Les Zarofettes ne revendiquèrent aucune de leurs actions, elles gardaient le secret absolu sur leurs activités, elles agissaient dans l'ombre pour « rendre service à la nouvelle humanité naissante ». (…) Leur but étant de rester libres et en vie, elles devaient agir discrètement, ne tuer que les « responsables », quitte à couper la mémoire immédiate aux témoins gênants. Elle n'avaient de liens avec aucune autre faction. Elles compensaient leur isolement par une remarquable organisation. (…). Quand elles entendaient une personne affirmer qu'il ne servait à rien d'abattre un technocrate aux clefs d'or, puisqu'il serait automatiquement remplacé par son semblable, elles pensaient que mathématiquement ce n'était déjà pas si mal « un en moins puissance x » , qu'au bout d'un moment ça allait finir par se voir, ce grand vide d'élites, et que le prochain à tenir les rênes, issu d'une autre génération, peut-être pas encore totalement formaté, finirait sûrement par réfléchir aux conséquences avant de prendre certaines décisions. Elles se sentaient donc légitimes. Avec le temps elles souhaitaient répandre internationalement un insidieux malaise parmi l'aristocratie aux commandes, qu'ils ne se sentent pas attaqués, juste menacés, sans trop savoir d'où ça venait, ni quand l'invisible main des Zarofettes allait les pousser dans l'abîme (…)
Leur champ d'action se délimita surtout à l'Amérique du Sud, l'Espagne, le Portugal, le Japon, la Corée du Sud et le Canada. Ailleurs des groupes de Zarofettes organisées purent éclore par-ci, par-là, mais leurs actions furent tellement insignifiantes, voire relevant de la fumisterie, que nous n'en parlerons pas ici…

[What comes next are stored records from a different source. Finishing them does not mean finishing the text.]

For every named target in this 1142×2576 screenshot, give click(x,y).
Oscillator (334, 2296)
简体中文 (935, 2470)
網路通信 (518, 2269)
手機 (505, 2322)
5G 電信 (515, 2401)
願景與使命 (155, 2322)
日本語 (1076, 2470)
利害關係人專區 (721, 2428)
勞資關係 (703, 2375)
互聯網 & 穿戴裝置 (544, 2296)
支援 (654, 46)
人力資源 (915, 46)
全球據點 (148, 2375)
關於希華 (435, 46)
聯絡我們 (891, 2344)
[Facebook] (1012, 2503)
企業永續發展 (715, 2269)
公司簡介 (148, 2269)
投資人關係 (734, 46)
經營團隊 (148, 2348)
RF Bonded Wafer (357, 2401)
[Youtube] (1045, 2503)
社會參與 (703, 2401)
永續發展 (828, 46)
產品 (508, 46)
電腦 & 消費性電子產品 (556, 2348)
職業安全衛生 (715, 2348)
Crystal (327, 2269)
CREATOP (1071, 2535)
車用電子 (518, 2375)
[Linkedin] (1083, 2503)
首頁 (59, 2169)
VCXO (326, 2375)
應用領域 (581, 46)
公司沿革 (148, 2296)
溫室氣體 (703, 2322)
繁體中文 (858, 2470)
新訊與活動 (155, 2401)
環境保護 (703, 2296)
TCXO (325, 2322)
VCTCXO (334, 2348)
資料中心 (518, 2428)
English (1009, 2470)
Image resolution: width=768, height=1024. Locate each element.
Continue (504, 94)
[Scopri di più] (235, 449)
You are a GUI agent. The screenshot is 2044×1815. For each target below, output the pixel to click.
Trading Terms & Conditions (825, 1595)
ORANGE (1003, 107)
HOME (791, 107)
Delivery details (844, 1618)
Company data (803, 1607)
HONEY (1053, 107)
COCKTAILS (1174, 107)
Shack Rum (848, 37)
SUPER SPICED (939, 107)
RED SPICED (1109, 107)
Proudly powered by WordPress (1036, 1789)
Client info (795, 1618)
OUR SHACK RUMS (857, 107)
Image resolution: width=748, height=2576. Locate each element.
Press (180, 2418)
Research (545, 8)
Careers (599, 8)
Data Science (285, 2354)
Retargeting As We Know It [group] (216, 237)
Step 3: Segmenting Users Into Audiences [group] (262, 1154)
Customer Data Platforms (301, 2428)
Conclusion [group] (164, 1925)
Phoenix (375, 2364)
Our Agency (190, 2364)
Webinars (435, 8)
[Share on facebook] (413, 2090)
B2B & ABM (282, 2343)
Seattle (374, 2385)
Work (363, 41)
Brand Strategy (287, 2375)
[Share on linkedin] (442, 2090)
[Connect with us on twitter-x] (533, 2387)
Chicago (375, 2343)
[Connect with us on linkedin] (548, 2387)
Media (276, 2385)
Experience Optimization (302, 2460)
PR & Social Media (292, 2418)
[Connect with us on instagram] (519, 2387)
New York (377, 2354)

Hendrix quant à lui n'entendit parler d'elles qu'une seule fois, et il s'en souvint, tant cette dénomination l'avait amusé à l'époque, notamment formulée avec un fort accent espagnol. Il devait tatouer l'un de ces Robin des banques, retranché derrière son masque de Guy Fawkes, un grand admirateur de son travail. Un collectionneur de tatouages qui désirait se payer un Von Volodoï sur le corps. À Madrid, un homme lui avait bandé les yeux, puis l'avait conduit dans les montagnes, dans un village fantôme pas censé exister. Quand on le débarrassa du bandeau, il fut presque aveuglé par un éclat de vie : une population d'enfants soleils et de femmes madones apportant à boire à de musculeux tailleurs de pierre, de simples sourires, une chevelure ondoyante, et des akènes bleutés flottant dans l'air sur le chemin au loin… Durant son séjour, entre deux séances de gravure sur peau, il surprit une violente dispute à propos des Zarofettes. Les types se postillonnaient au visage en prononçant le mot. Zarofettes ! Dans ce qu'il perçut du houleux débat, il comprit que leur existence même était soumise à caution, et que chez ceux qui y croyaient, elles ne faisaient pas l'unanimité. Il prit bonne note de ces renseignements généreux, comme à l'accoutumée, et s'en alla prendre le soleil un peu plus loin…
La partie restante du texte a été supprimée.